Bien qu’elle continue d’alimenter la polémique, la proposition du président français, Nicolas Sarkozy, de retirer la nationalité française à certains délinquants d’origine étrangère fait son chemin, dans les rangs de la majorité. Mardi, sur la station de radio Europe 1, le ministre de l’Immigration, Eric Besson a indiqué qu’il proposerait des amendements législatifs pour donner force de loi aux mesures de déchéances de la nationalité annoncées par Nicolas Sarkozy.
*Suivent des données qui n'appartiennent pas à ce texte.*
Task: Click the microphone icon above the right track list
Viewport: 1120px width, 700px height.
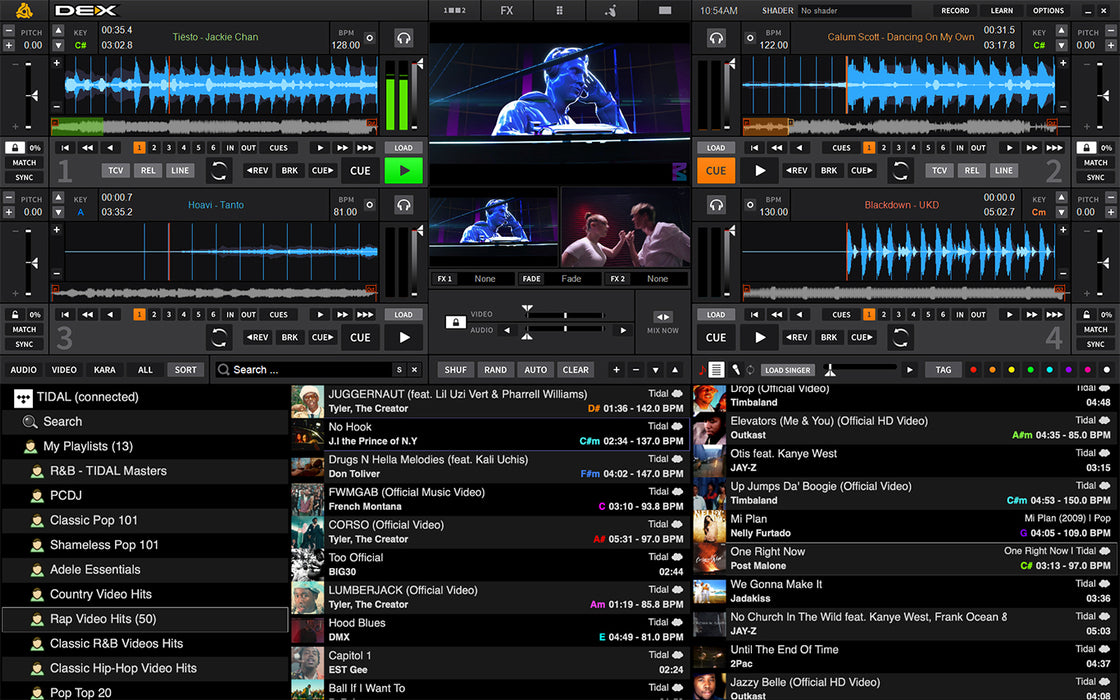Action: (x=734, y=370)
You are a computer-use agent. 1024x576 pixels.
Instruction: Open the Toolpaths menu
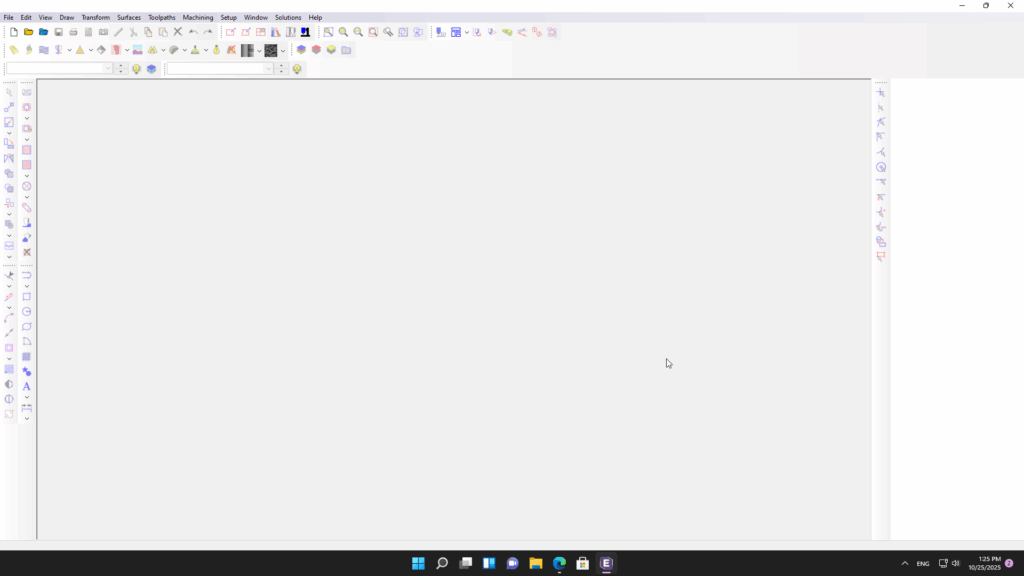pos(161,17)
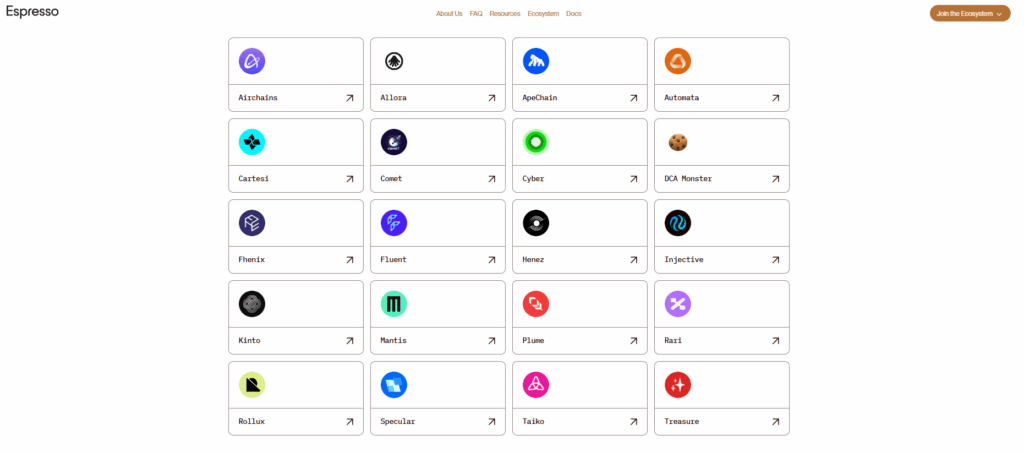Click the Espresso logo in header
The width and height of the screenshot is (1024, 452).
[33, 11]
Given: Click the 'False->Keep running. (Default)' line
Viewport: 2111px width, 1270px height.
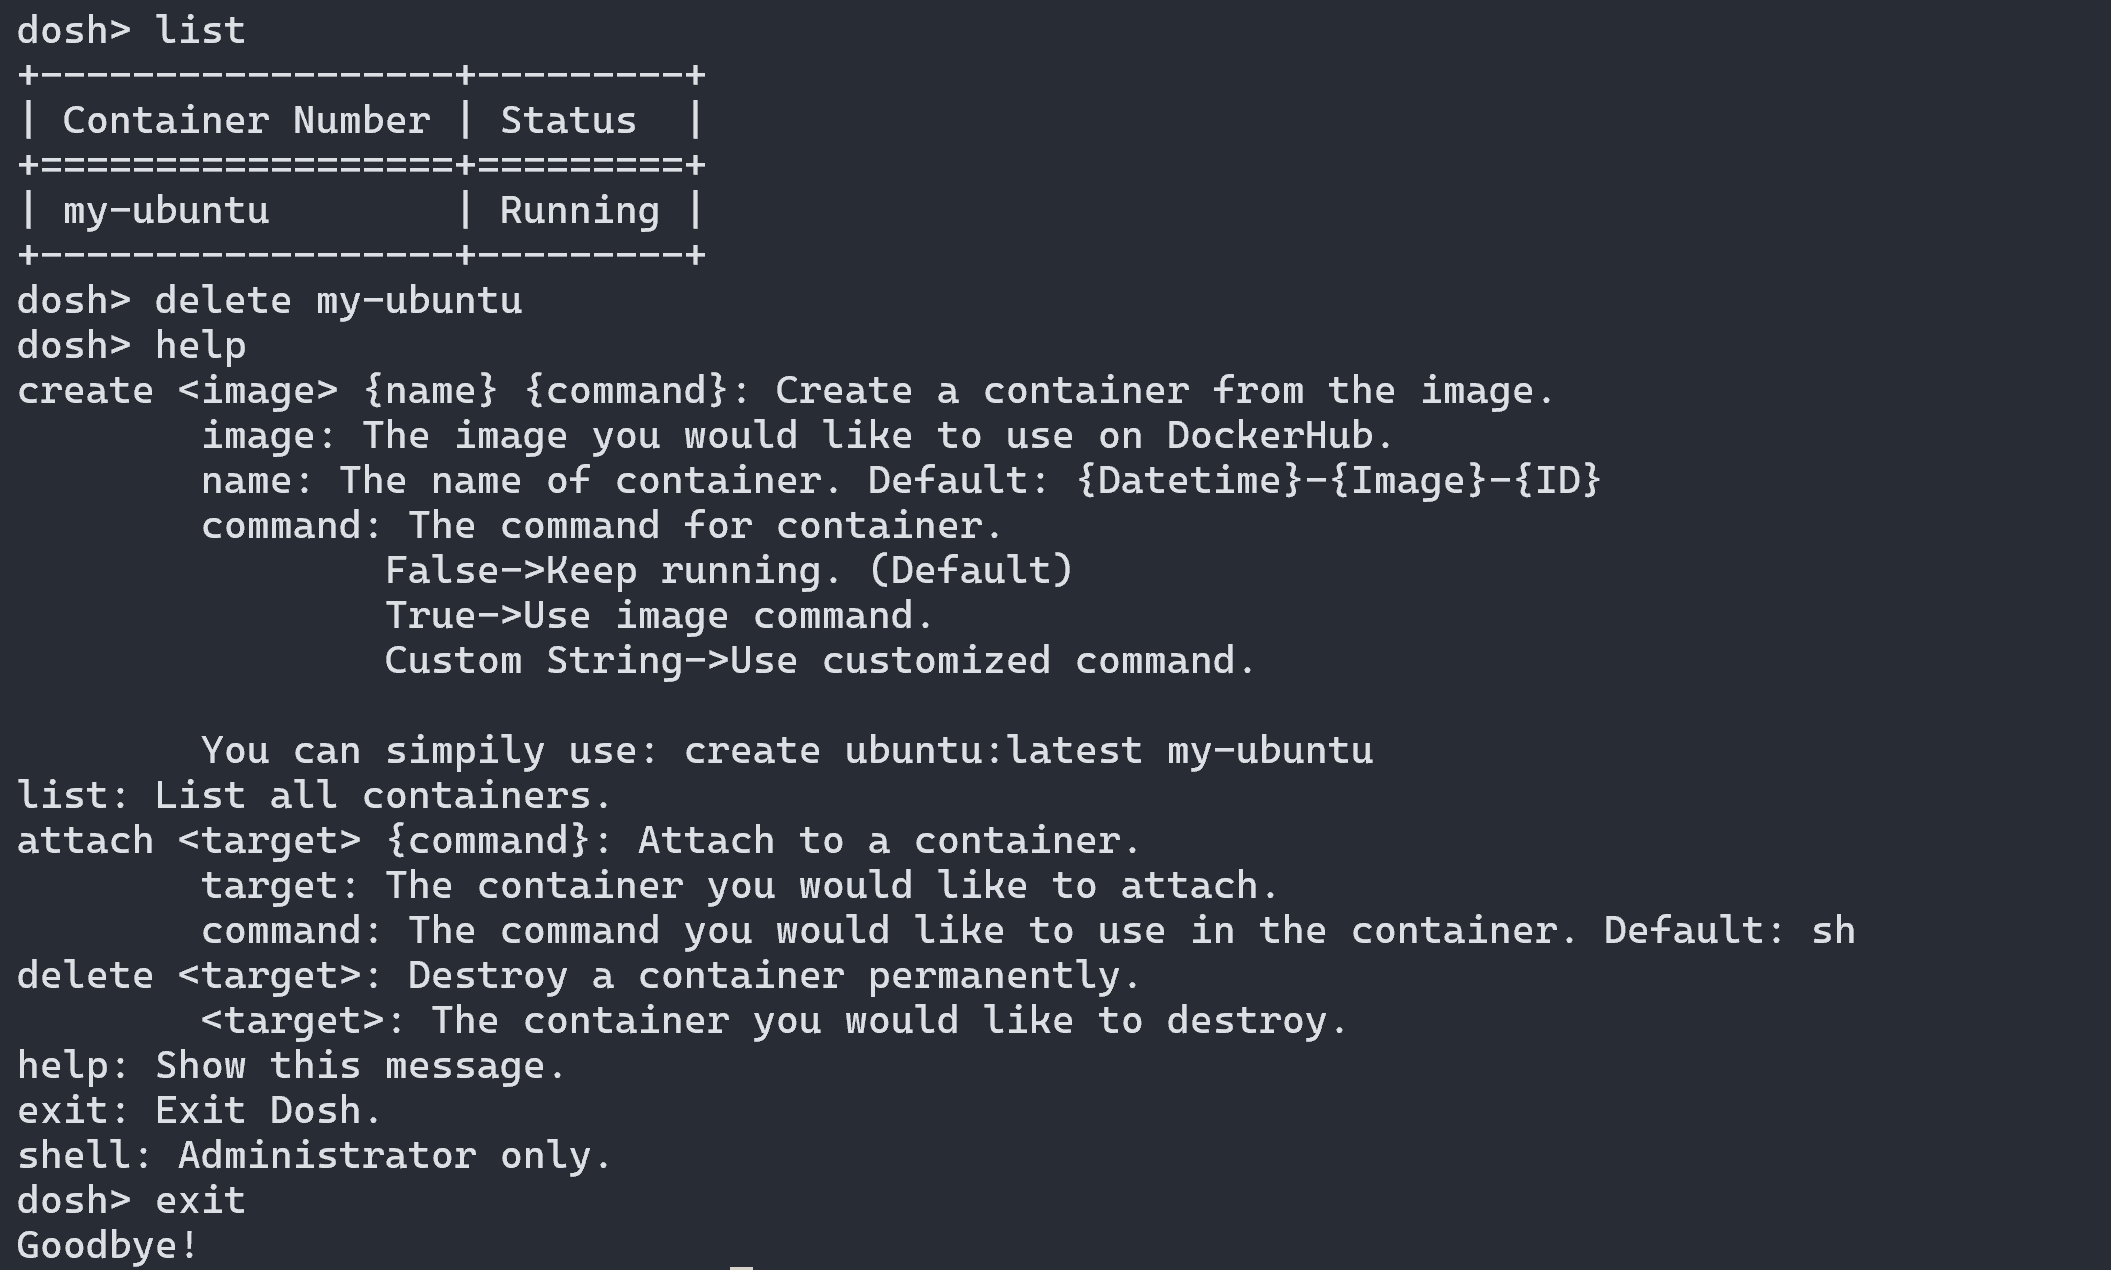Looking at the screenshot, I should (728, 571).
Vendredi, à Grenoble, ville du sud-est de la France en proie à des tensions sociales depuis la mort d’un braqueur de casino tué lors d’échange de tirs avec les policiers, le président français Nicolas Sarkozy s’en est pris directement aux délinquants devenus français par naturalisation. Il a souhaité que ceux-ci soient déchus de la nationalité, s’ils attentaient à la vie «d’un policier, d’un gendarme, d’un militaire». « La nationalité française se mérite et il faut pouvoir s’en montrer digne (…) Quand on tire sur un agent chargé des forces de l’ordre, on n’en est plus digne», a déclaré Nicolas Sarkozy. Dimanche, le ministre de l’Intérieur, Brice Hortefeux, a proposé d’aller plus loin en étendant la déchéance de la nationalité proposée par Nicolas Sarkozy aux cas d’excision, de la traite d’êtres humains ou pour des « actes de délinquance grave ».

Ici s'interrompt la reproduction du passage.